Commentary

FTC Urged To Investigate Google Over 'Dangerously Invasive' Privacy Policy

This summer, Google revised its privacy policy to allow the company to combine data about people's Web-browsing activity -- which ad companies long insisted was "anonymous" -- with information seen as personally identifiable.

The updated terms apply to new account holders by default, but only affect existing users who opt in. The company rolled out the new policy in June, when it announced plans to beef up its ad-targeting capabilities by meshing data about people's Web browsing (gleaned from DoubleClick's ad service) with other information, like people's YouTube viewing and use of maps.

When Google notified users about the new policy, the company asked people to opt in to receiving personalized ads. At the time, Google promised users that doing so would allow them to control ads more easily. "Opting in gives you more granular control over how ads work across devices signed into your Google account," Wired  wrote in June. "If a search for boat shoes (you know, the grey ones with white laces) haunts you across the web, you’ll be able to kill it everywhere, all at once, rather than going device by device."

In October, ProPublica examined Google's move in depth, focusing on its decision to end a longstanding prohibition on combining personally identifiable data with non-personally identifiable information.

ProPublica concluded that Google's new policy lets the company "build a complete portrait of a user by name, based on everything they write in email, every website they visit and the searches they conduct."

Now, longtime Google critic Consumer Watchdog, along with the Privacy Rights Clearing House, is asking the Federal Trade Commission to investigate the company.

"Google has engaged in a dangerously invasive and far-reaching appropriation of user data," the groups say in an FTC complaint.

They add that the company "has given itself the power to track users across the overwhelming majority of websites in use in the world today, many of which appear to users to be entirely unconnected from Google."

The advocates accuse Google of duping users in June by asking them to accept the new policy without clearly explaining that it removes a longstanding ban on combining identifiable and anonymous information.

"Google required existing users to click through a notification announcing their accounts' 'new features,' which ostensibly gave the users 'more control over the data Google collects and how it’s used,'" the groups write. "The notification referenced the combination of the two data tranches two-thirds of the way down the page and in an oblique manner."

The groups continue: "This announcement intentionally misled users, who had no way to discern from the wording that Google was breaking from a nearly decade-old practice and asking them if it could link their personal information to data reflecting their behavior on as many as 80% of the Internet’s leading websites."

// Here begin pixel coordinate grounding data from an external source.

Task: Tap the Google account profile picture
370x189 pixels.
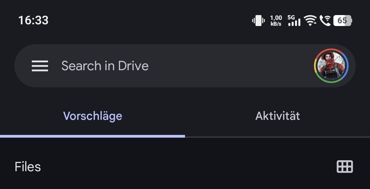Action: pos(331,66)
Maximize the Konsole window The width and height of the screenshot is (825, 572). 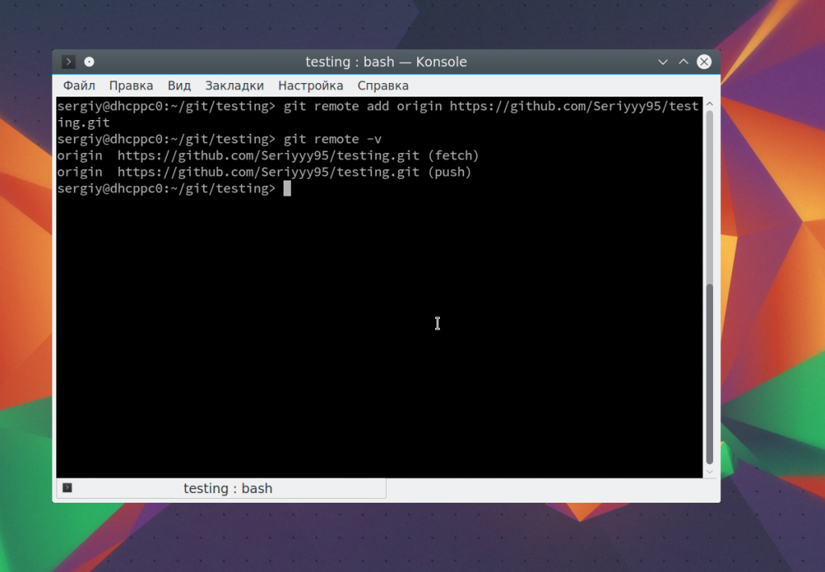point(683,62)
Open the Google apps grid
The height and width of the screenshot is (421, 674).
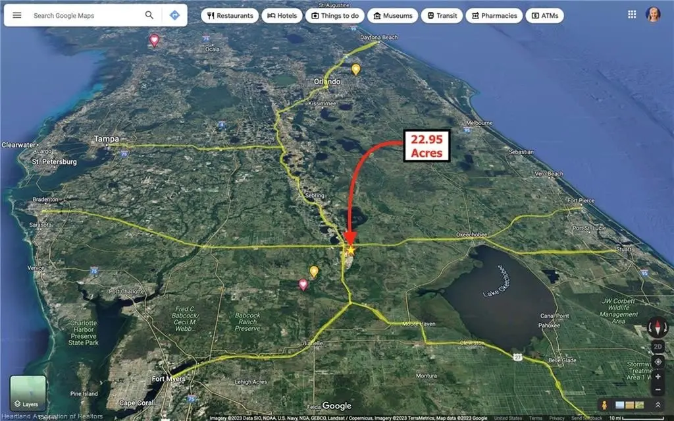pos(632,14)
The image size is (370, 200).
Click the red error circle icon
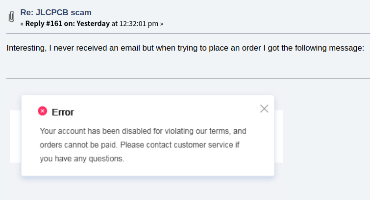43,111
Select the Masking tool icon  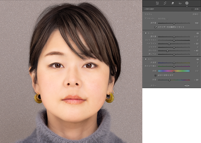[187, 3]
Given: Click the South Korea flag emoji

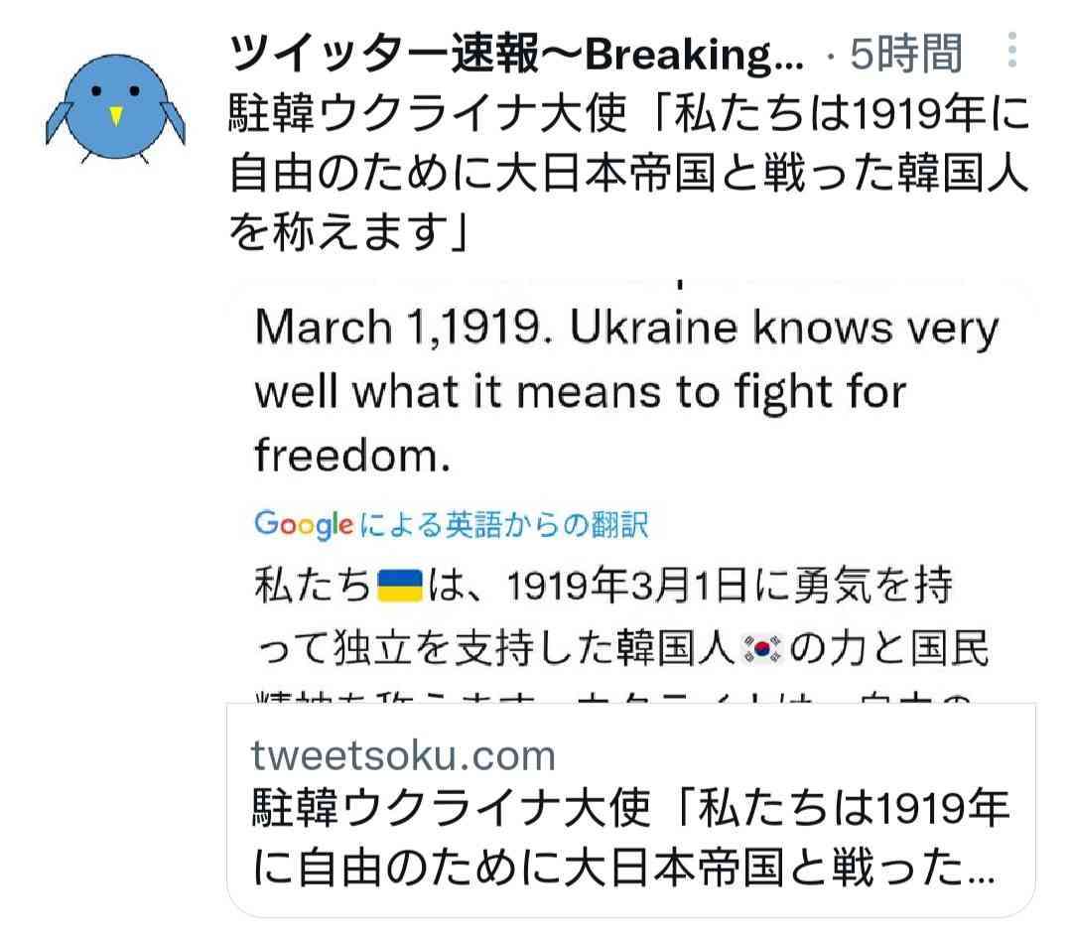Looking at the screenshot, I should point(761,649).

They also point out that in 2007, when Google sought to acquire DoubleClick, Google company worked hard to convey the impression that it would keep data about people's Web browsing separate from other information.

David Drummond, Google's chief legal officer, testified to a Senate panel that ad-serving information collected by DoubleClick data is "owned by the customers, publishers and advertisers," and that "DoubleClick or Google cannot do anything with it."

Drummond added in his prepared testimony that DoubleClick "does not own and has very limited rights to use any of the data it processes on behalf of its publisher and advertiser clients.”

Consumer Watchdog and Privacy Rights Clearinghouse also note that Google has a checkered history when it comes to online privacy. In 2012, after Google was caught circumventing Safari's default settings, which prevented tracking, the company agreed to pay $22.5 million to settle Federal Trade Commission charges. Several years before, Google entered into a consent decree with the FTC stemming from its launch of Buzz, which aimed to create networks out of people's email contacts. At launch, the feature revealed information about the names of users' email contacts, if users activated Buzz without changing the defaults.

The groups now want the FTC to fine Google and to order the company to disgorge ad revenues obtained as a result of the new policy.

For its part, Google says it tested the update "around the world with the goal of understanding how to provide users with clear choice and transparency."

The company adds: "It is 100% optional -- if users do not opt-in to these changes, their Google experience will remain unchanged."